▶ _Exercise goal_: Your answer should hold every line of the records below that contains the string "computer".

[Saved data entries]
--------

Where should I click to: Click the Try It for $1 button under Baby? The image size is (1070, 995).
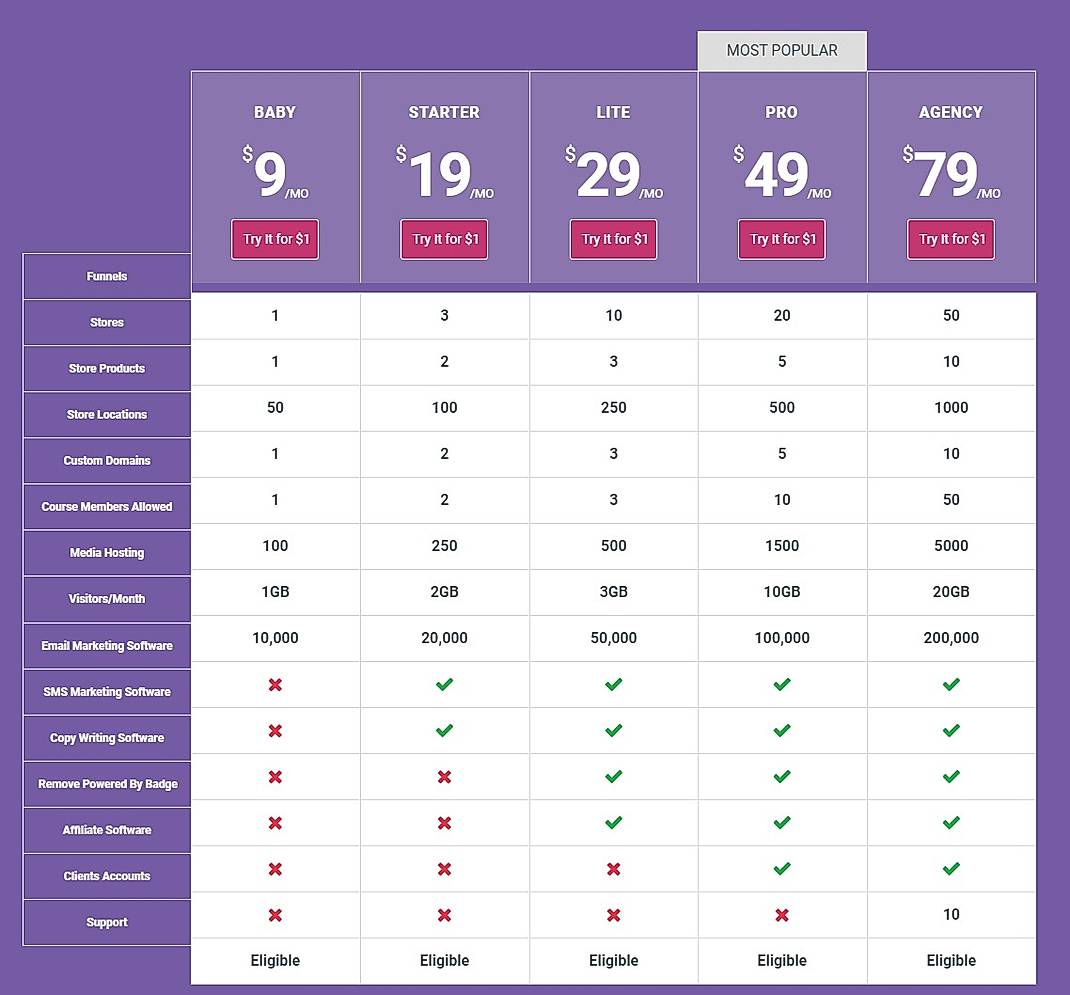275,239
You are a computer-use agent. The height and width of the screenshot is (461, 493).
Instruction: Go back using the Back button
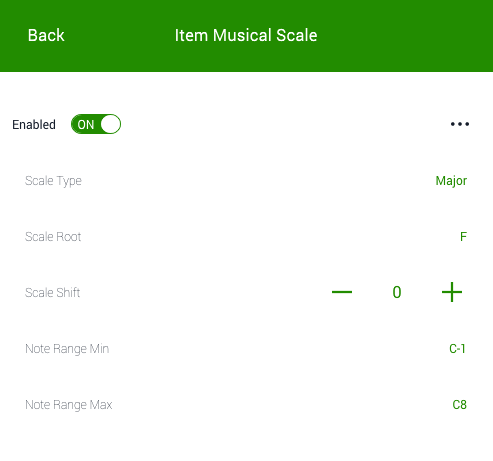46,35
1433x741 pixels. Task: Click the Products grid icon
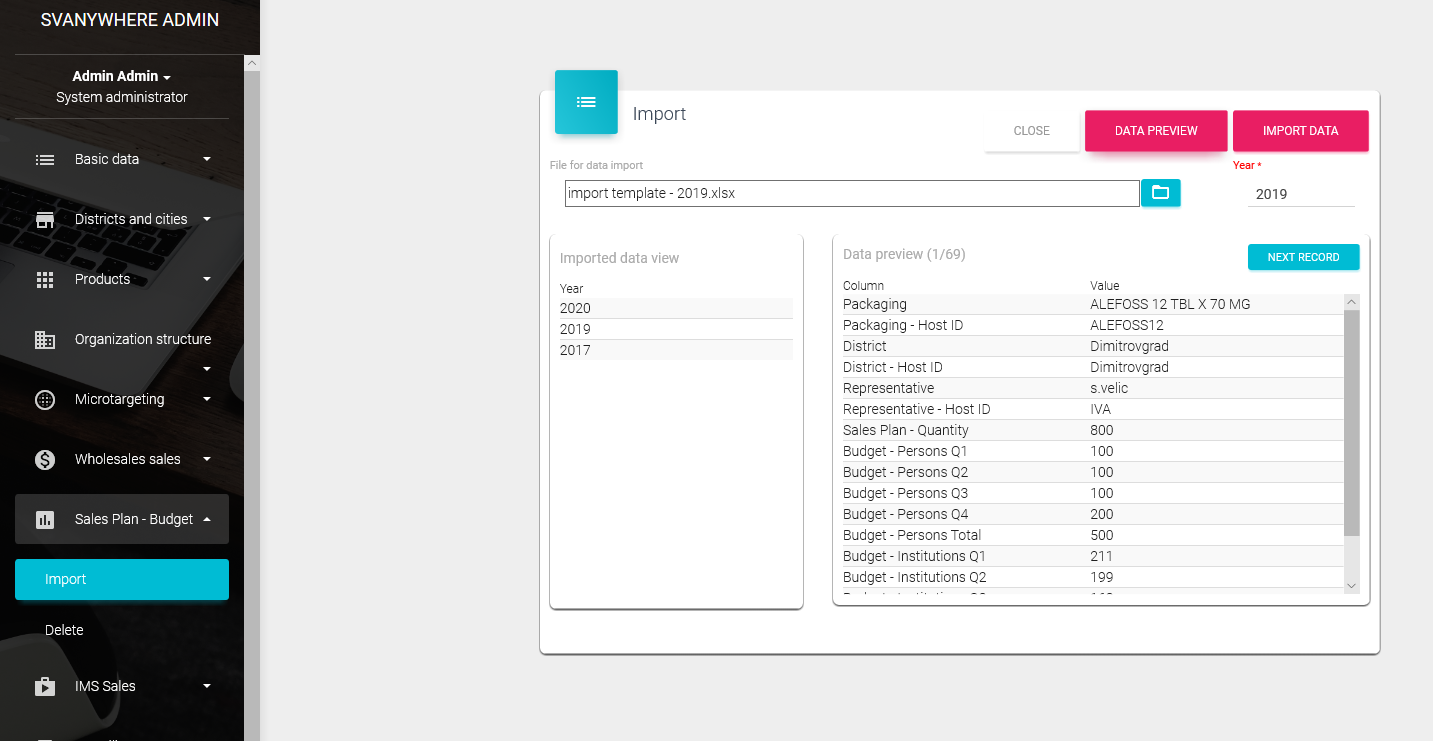point(45,280)
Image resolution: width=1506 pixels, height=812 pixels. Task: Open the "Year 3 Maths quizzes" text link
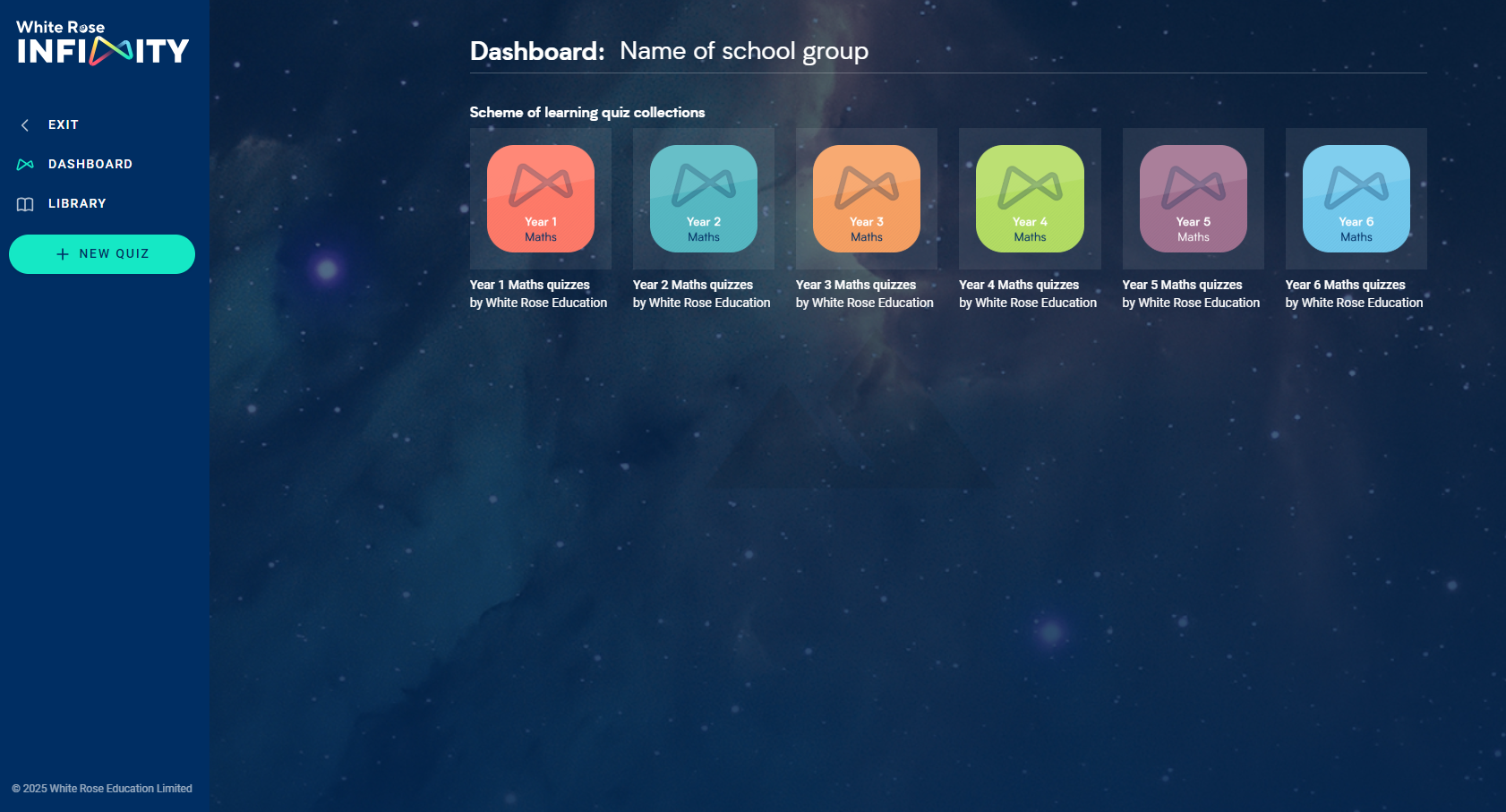pyautogui.click(x=855, y=285)
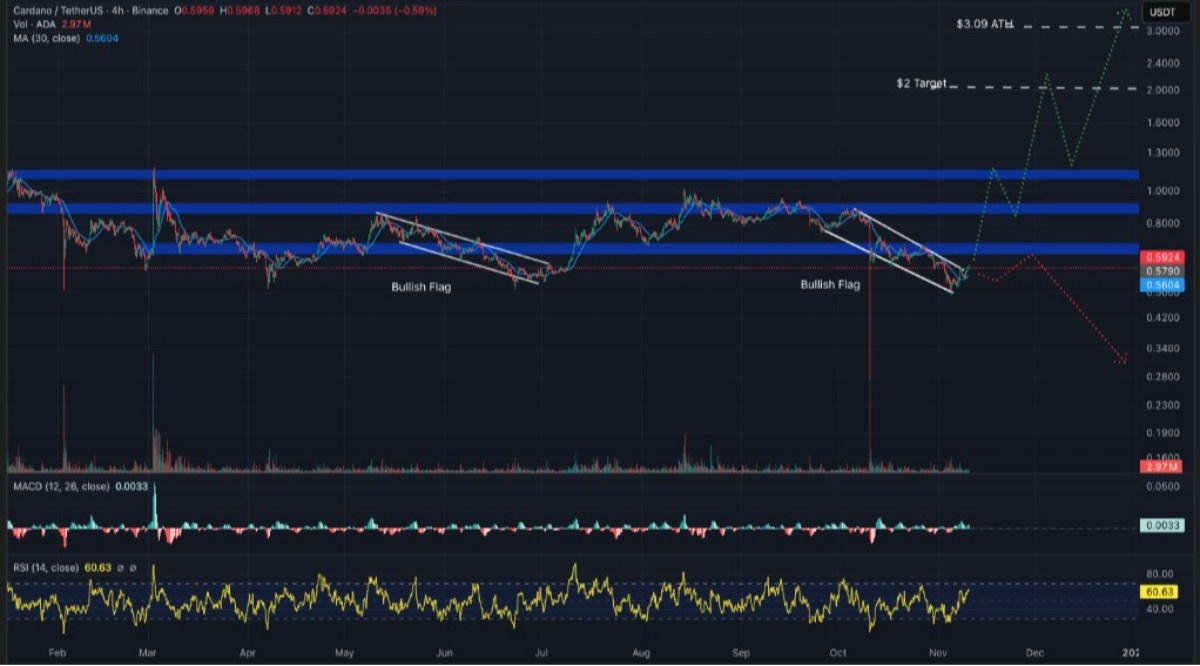Select the Bullish Flag label near June
Screen dimensions: 1200x666
point(421,287)
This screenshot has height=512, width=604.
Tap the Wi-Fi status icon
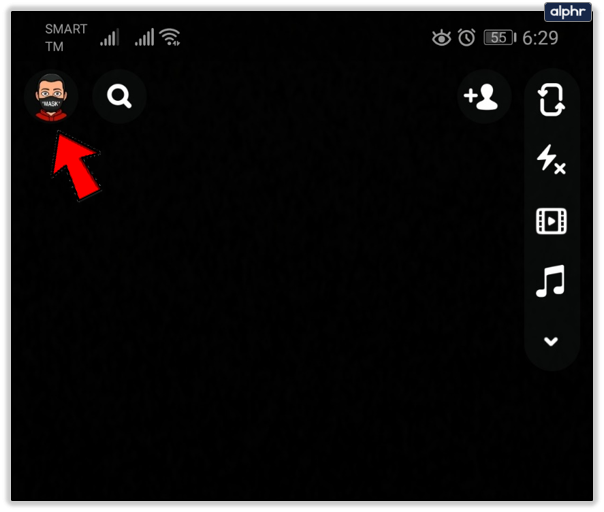coord(170,37)
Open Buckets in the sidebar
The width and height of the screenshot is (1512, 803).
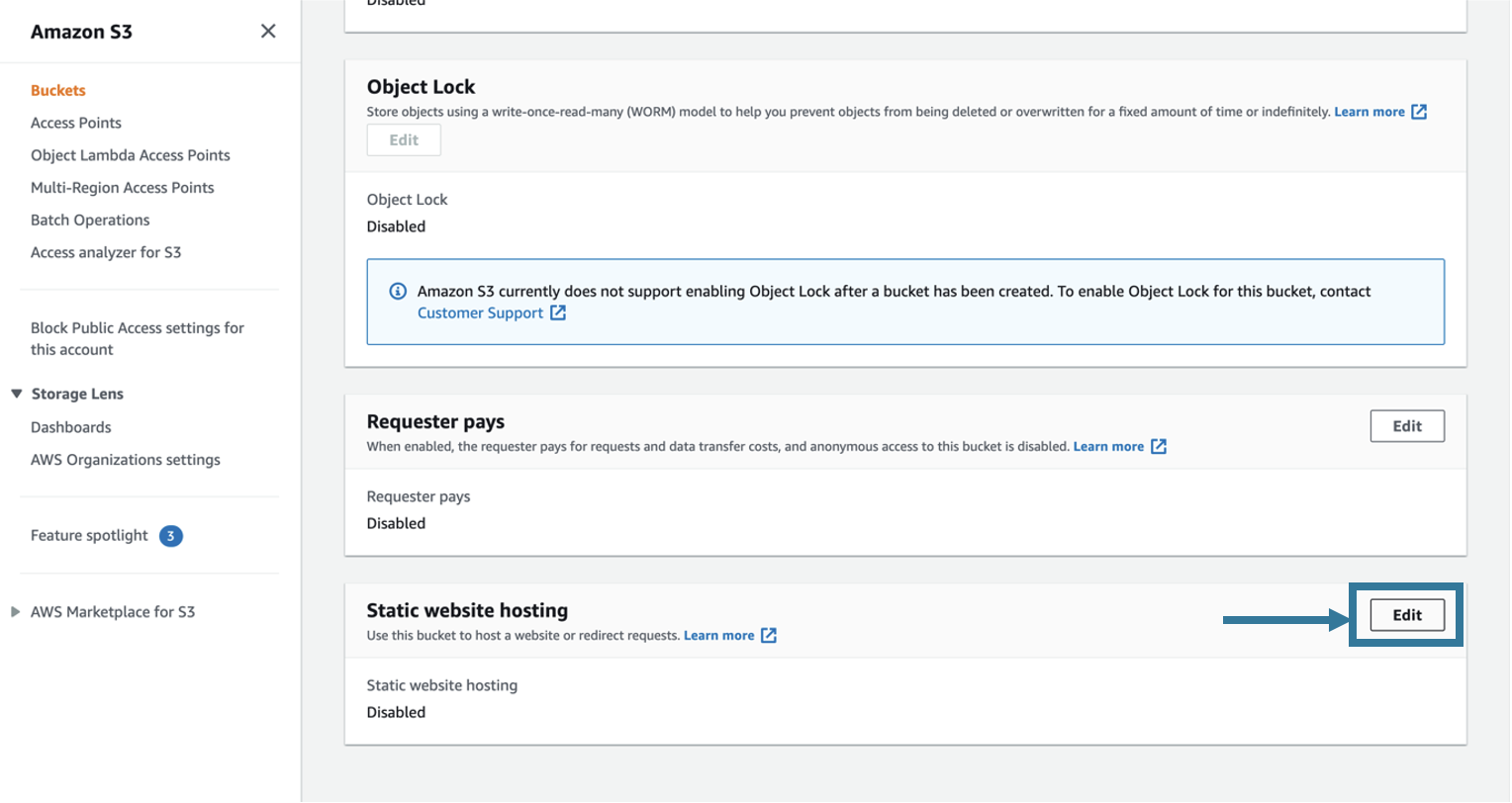[x=57, y=90]
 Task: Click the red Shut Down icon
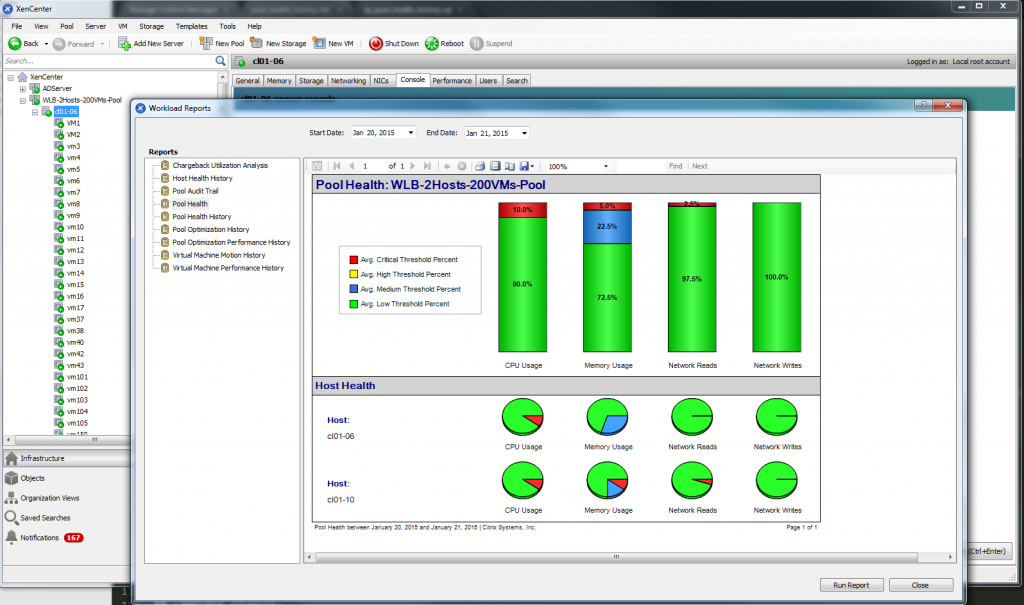(x=376, y=44)
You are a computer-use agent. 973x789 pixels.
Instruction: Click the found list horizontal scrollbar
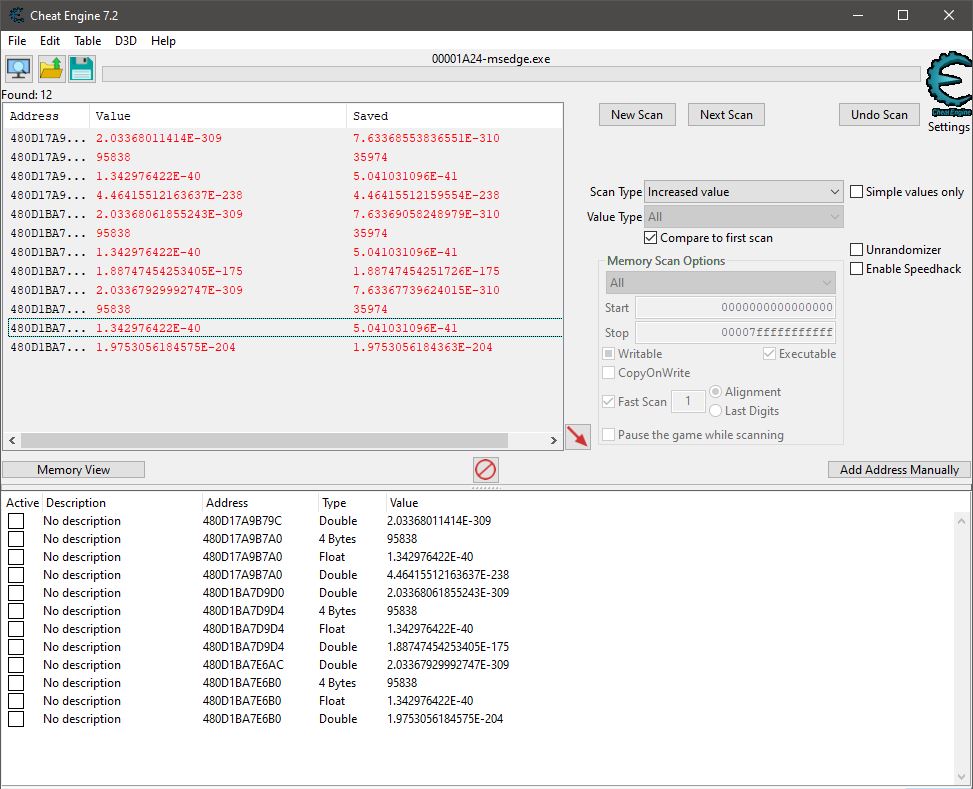point(281,440)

--------

▶ _Exercise response_:
You are a computer-use agent. The height and width of the screenshot is (461, 493).
You are a computer-use agent. 973x789 pixels.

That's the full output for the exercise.